Beginning around 1700 the three tribes became, in effect, wandering war refugees, seeking security through a number of alliances with other tribes and with the colonial governments of Virginia and North Carolina, and occupying several locations in central and eastern North Carolina and Virginia. Their conflict with the northern Iroquois was almost constant, and they (assisting the colonial governments) also waged a war against the Tuscaroras; their resulting losses brought them to the brink of extinction.9 By 1740 a remant of Saponis and Tutelos surrendered to and joined the Iroquois in Pennsylvania. At this point there is no further trace of the Occaneechis. The Tutelos were "adopted" into the Cayuga tribe, and eventually with the Tuscaroras became the "Sixth Nation" of the northern Iroquois confederation. The Iroquois, under their chief Gen. Joseph Brant, sided with the British during the American Revolution, and as a result were forced to move into Canada, at which point there is no further record of the Saponis. Today, over two hundred years later, an identifiable remnant of the Virginia Tutelos resides near Brantford, Ontario.
Nikonha, the last living full-blooded Tutelo, was photographed at 106 years old in Ontario by researcher Horatio Hale (see next paragraph below) in 1870. Nikonha is seen in his British uniform coat from the Revolutionary War; he had served in the British army under General Joseph Brant. Thus, besides documenting the passing of the Tutelo people of Virginia, this photograph is one of the very few in existence of Revolutionary War veterans from either side of the conflict.
Puzzle Pieces
A succession of researchers has studied the Tutelos in Ontario, trying to sort out their history, their language, their music, and other cultural remnants.
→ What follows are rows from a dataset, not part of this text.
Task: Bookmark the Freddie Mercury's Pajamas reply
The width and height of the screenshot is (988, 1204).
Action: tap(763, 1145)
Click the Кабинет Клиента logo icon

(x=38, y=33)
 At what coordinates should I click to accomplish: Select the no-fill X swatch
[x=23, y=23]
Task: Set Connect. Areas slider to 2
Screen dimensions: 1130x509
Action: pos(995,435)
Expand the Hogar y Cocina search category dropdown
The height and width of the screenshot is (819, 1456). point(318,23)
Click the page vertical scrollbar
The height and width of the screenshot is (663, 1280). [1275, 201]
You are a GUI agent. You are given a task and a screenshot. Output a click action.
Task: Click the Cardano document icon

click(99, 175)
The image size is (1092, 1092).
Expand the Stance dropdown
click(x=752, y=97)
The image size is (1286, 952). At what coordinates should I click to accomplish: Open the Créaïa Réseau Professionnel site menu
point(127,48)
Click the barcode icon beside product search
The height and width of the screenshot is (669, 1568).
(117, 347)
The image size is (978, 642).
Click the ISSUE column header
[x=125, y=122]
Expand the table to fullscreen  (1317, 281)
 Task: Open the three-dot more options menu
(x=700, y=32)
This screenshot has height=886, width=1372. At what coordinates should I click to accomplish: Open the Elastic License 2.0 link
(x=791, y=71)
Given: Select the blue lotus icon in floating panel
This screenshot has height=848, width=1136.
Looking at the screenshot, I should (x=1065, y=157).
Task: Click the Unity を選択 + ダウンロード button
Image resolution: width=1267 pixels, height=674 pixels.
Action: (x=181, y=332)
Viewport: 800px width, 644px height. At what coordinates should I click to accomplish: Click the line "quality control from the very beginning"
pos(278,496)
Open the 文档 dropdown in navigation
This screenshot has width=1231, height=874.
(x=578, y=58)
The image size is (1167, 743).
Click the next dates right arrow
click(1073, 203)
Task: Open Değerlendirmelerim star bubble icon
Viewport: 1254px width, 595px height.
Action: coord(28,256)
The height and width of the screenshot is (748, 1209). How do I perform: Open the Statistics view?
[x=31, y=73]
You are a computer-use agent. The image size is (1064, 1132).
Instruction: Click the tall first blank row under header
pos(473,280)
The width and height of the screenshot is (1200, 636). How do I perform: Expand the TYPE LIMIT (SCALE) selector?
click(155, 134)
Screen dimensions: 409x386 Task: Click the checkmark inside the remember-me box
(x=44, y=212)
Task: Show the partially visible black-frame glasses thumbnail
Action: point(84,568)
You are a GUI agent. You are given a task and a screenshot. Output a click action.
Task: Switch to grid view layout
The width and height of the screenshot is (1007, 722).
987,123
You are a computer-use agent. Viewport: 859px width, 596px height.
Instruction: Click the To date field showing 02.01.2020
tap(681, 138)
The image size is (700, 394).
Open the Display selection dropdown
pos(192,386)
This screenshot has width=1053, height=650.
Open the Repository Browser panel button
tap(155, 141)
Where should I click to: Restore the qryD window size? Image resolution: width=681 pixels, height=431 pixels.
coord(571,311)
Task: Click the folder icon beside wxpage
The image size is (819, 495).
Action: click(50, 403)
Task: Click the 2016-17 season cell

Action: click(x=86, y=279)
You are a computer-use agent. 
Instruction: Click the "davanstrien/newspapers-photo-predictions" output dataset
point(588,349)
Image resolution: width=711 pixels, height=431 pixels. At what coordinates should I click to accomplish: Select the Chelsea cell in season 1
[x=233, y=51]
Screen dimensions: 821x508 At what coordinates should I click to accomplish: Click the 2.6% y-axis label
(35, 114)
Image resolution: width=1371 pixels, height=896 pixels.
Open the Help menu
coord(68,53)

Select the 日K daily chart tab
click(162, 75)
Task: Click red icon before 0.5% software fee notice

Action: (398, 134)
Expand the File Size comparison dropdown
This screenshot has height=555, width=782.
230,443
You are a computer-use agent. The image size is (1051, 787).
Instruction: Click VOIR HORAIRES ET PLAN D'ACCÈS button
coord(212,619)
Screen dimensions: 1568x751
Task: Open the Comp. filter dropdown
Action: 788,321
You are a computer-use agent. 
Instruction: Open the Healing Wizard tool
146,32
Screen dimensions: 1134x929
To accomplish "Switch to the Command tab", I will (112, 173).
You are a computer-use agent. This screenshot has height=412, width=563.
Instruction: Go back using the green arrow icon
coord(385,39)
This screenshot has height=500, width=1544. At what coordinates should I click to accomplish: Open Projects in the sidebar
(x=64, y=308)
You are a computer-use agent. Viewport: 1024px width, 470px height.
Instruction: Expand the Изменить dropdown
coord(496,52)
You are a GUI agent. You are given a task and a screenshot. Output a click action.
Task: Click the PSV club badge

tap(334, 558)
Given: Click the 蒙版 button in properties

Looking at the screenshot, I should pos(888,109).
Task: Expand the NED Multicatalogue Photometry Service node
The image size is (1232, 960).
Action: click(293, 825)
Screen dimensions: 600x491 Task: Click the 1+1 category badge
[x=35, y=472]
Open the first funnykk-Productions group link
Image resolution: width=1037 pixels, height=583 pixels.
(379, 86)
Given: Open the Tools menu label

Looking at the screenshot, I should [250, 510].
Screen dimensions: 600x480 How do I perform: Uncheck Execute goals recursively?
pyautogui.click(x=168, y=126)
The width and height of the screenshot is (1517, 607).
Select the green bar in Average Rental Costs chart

In an 1883 paper Horatio Hale identified them as linguistically Siouan. Hale had in 1870 interviewed and photographed Nikonha, the last living full-blooded Tutelo, a 106-year-old who could still speak and interpret the Tutelo language.10 A further work on the "Eastern Siouan" thesis was published by James Mooney in 1894.11 (It should be noted that the Siouan designation is not accepted by all researchers.12) During the 1930's Frank G. Speck of the University of Pennsylvania recorded and analyzed the remnant rituals practiced among the Tutelos of Ontario.13 Beginning in the 1940's and continuing for decades, Gertrude Kurath of the University of Michigan painstakingly recorded, analyzed, and wrote musical scores of the Tutelo rituals, and photographed many of the Tutelo descendants who still performed the ceremonies.14
Closer to home, Peter M. Houck, M. D., of Lynchburg, has documented the story of a community of Monacan descendants continuing today at Bear Mountain in Amherst County. Houck proves that though the old tribal organizations may have collapsed and most of the tribal members may have moved elsewhere in the 1700's, some individuals stayed behind.15 This author has also talked to Halifax County residents whose families have an ancient tradition of descent from local Native Americans and the very first English settlers (see note 9), but seemingly have no interest in raising the question after all these centuries of any sort of tribal connection. Additional word-of-mouth accounts have also been heard with regard to the possibility of local native American descendants having remained in Henry County. Several other groups in the Carolinas are vigorously attempting now to (re)develop a more formal Siouan tribal identity.
During the early-1700's dispersion of local Native Americans, it was thought that a number had taken refuge with the Catawbas in the Charlotte area. The Sauras (Cheraws) moved to South Carolina. Others may have formed or joined with an extensive Native American community in present-day Robeson County, North Carolina.
A More Complete Picture Sought
With some historical mysteries, the passage of time decreases the likelihood of finding answers. However, in the case of the Piedmont's “missing Indians,” the pace of discovery seems to be quickening. With more creative and dedicated research, it seems likely that a much more complete picture of history, culture, and genealogy will emerge.